L’autorità paterna: imparare anche a sbagliare

Un padre che vuole essere modello di riferimento per i figli anche nella capacità di sapere imparare ed evolvere in continuazione, ha bisogno di mostrare di sapere sbagliare. L’autorità deve fare spazio alla libertà individuale.

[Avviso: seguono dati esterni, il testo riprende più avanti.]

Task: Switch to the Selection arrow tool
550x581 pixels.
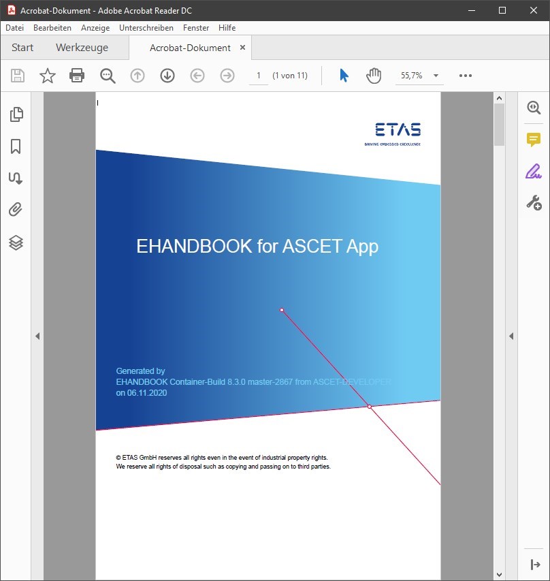Action: coord(344,76)
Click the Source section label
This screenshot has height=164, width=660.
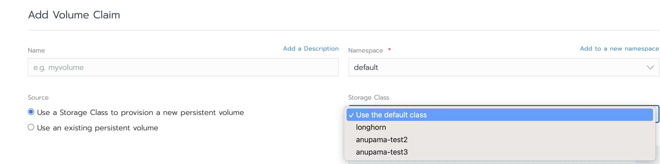coord(38,97)
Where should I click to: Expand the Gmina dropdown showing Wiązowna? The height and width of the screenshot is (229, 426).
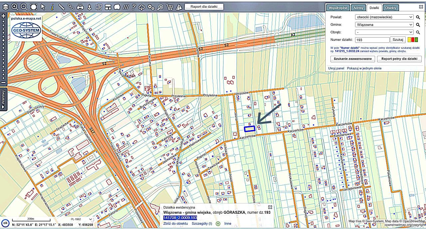point(384,25)
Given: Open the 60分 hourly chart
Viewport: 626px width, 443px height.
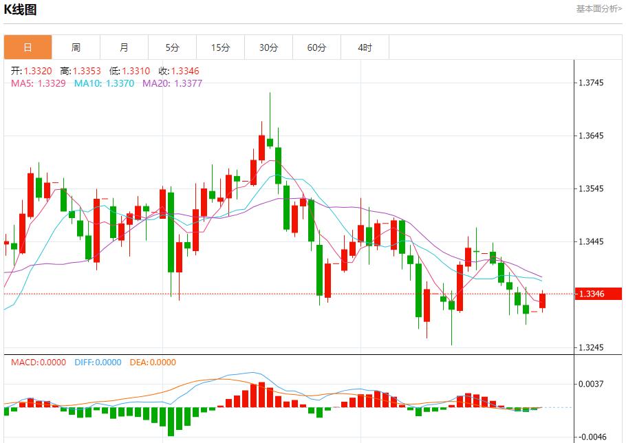Looking at the screenshot, I should tap(316, 47).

Foto ©Fabíola Medeiros utilizzata con licenza Creative Commons
Foto ©Fabíola Medeiros utilizzata con licenza Creative Commons

Se ripenso a quella che è stata la mia vita lavorativa, e il rapporto che i tanti lavori che ho fatto per mantenermi gli studi prima e per campare poi hanno avuto con gli studi fatti, devo ammettere che è stato tutto un fallimento. Lo è stato, se la coerenza tra lo studio e il lavoro era quello che andavo cercando. Probabilmente mi sono reso conto solo molto tardi che lo schema nel quale avevo fatto le mie scelte era tutto da cambiare – o che qualcuno lo aveva cambiato: quello che mi era parso controcorrente e molto “ribelle” (gli studi filosofici) si è invece rivelato perfettamente adattabile alla disastrata situazione del mercato del lavoro che mi sono trovato a vivere.

Cosa accadrà alla generazione dei miei figli non provo neanche a immaginarlo. Posso solo tentare di trasmettere loro che ciò che importa imparare non è tanto una “cosa” oppure un’altra, un argomento o una materia o un interesse. Ciò che importa è il “come” imparano, e il rimanere capaci di farlo.

Umiltà di fronte ai dati della realtà, disposizione a cambiare le proprie convinzioni, alimentare la propria curiosità e il divertimento nel conoscere, non lasciare inaridire le relazioni personali, preservare l’autostima. Per quella che è la mia esperienza – come se potessi parlare sensatamente di un’altra – queste sono le cose che cercherei di insegnare a Ivan e Andrea come strumenti  validi per essere sempre capaci di apprendere. Perché se c’è una cosa di cui sono già sicuro è che questa capacità la dovranno sempre avere, qualunque cosa faranno nella loro vita.

Il difficile sta nel fatto che quegli strumenti li posso insegnare solo non direttamente. Lo devo fare – da padre – con l’esempio e con la relazione quotidiana. E questo è molto complicato, perché l’asimmetria della nostra relazione – non sono e non potrò mai essere un loro pari – mi mette davanti due notevoli difficoltà.

Da una parte la mia autorità non dovrà mai essere prescrittiva per le loro scelte, o rappresenterò una condizionamento troppo forte, che chiuderà ingiustamente le loro esperienze di conoscenza dentro i limiti di ciò che è da me permesso. Dall’altra, devo pure condividere con loro i miei insuccessi senza che diventino una paura per il loro futuro, o le mie opinioni strettamente personali sulle quali potranno anche divergere. La conoscenza, si sa, è libertà: avere a che fare con l’apprendimento attraverso una relazione molto forte come quella padre-figlio significa, inevitabilmente, avere a che fare col problema delle libertà individuali.

Cercherò, per quanto difficile, di conservare attentamente nella nostra relazione il suo carattere di scambio. Infatti, credo che solo il chiedermi spesso “cosa ho appreso dai miei figli?” ci aiuterà vicendevolmente a lasciare aperti l’intelligenza e i sentimenti, senza pregiudizi e timori, verso ciò che ancora ci aspetta. Rimanendo capaci di apprendere come affrontarlo.